» **Source material**:
+ + +

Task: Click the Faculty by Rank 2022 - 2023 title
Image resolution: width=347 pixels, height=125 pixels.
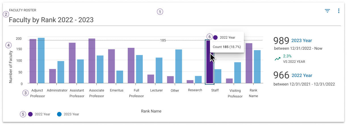Action: 51,20
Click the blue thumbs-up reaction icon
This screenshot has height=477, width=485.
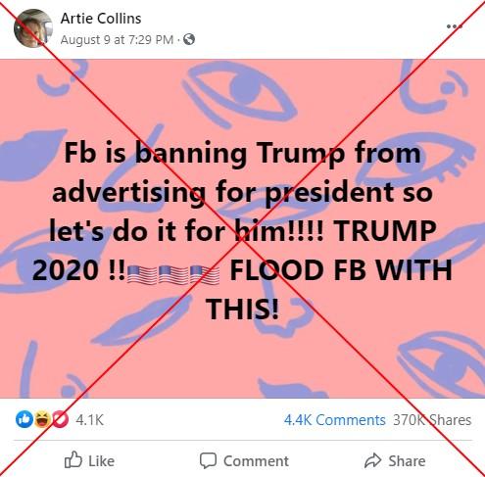pyautogui.click(x=24, y=419)
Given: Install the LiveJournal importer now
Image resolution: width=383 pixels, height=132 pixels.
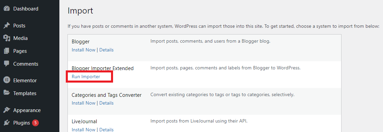Looking at the screenshot, I should [83, 130].
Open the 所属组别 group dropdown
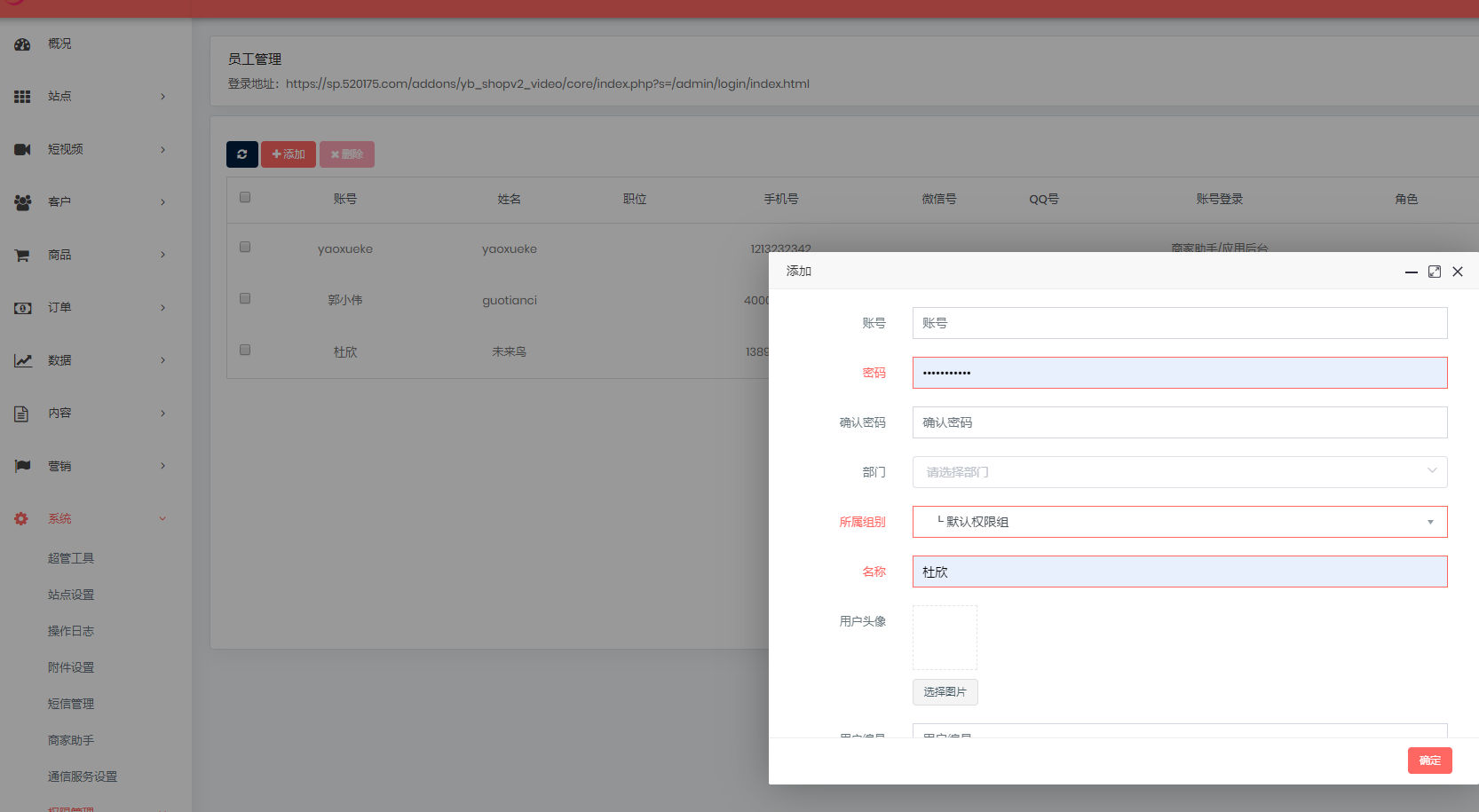Screen dimensions: 1479x812 point(1179,522)
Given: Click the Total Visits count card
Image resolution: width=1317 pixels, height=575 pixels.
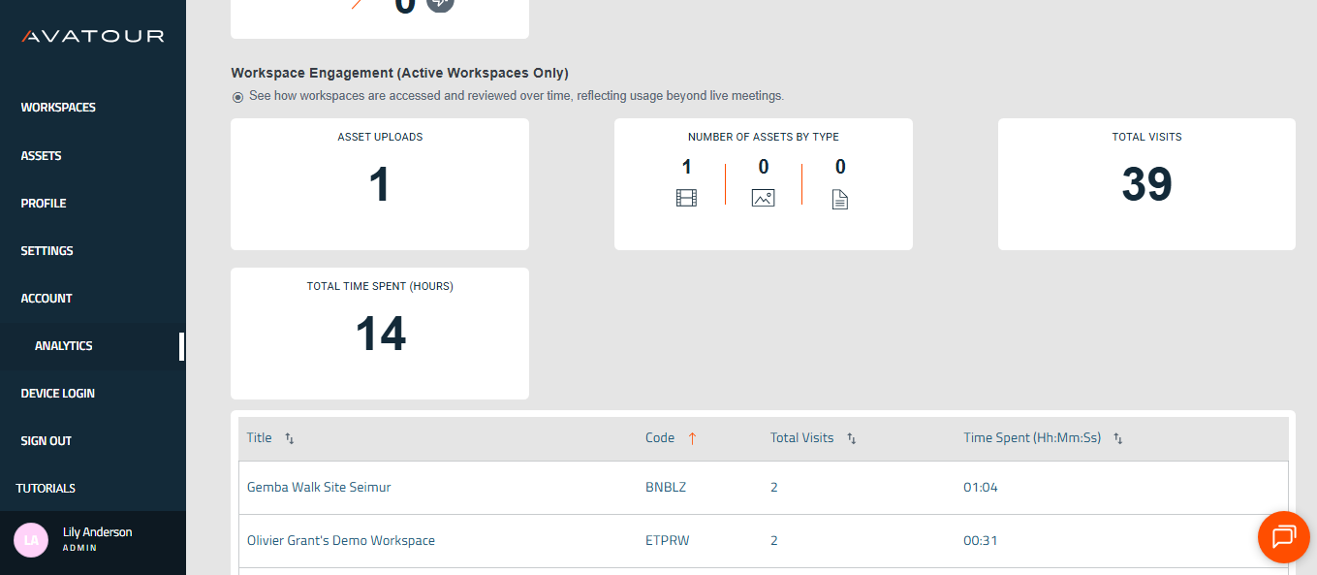Looking at the screenshot, I should 1146,184.
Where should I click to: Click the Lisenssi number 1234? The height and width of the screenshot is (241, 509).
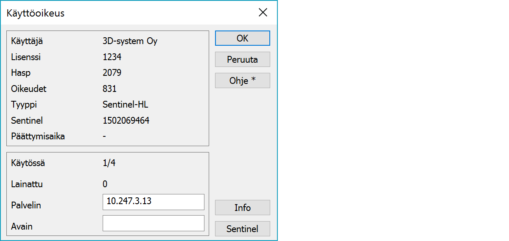(112, 57)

+ + +

» **Activity**: With the images left out, set down every entry exactly.

» **Response**:
Task: Click the Faculty by Rank 2022 - 2023 title
Image resolution: width=347 pixels, height=125 pixels.
Action: 51,20
Click the blue thumbs-up reaction icon
This screenshot has height=477, width=485.
pyautogui.click(x=24, y=419)
Given: Install the LiveJournal importer now
Image resolution: width=383 pixels, height=132 pixels.
Looking at the screenshot, I should [83, 130].
Open the 所属组别 group dropdown
Screen dimensions: 1479x812 point(1179,522)
Given: Click the Total Visits count card
Image resolution: width=1317 pixels, height=575 pixels.
Looking at the screenshot, I should 1146,184.
Where should I click to: Click the Lisenssi number 1234? The height and width of the screenshot is (241, 509).
(112, 57)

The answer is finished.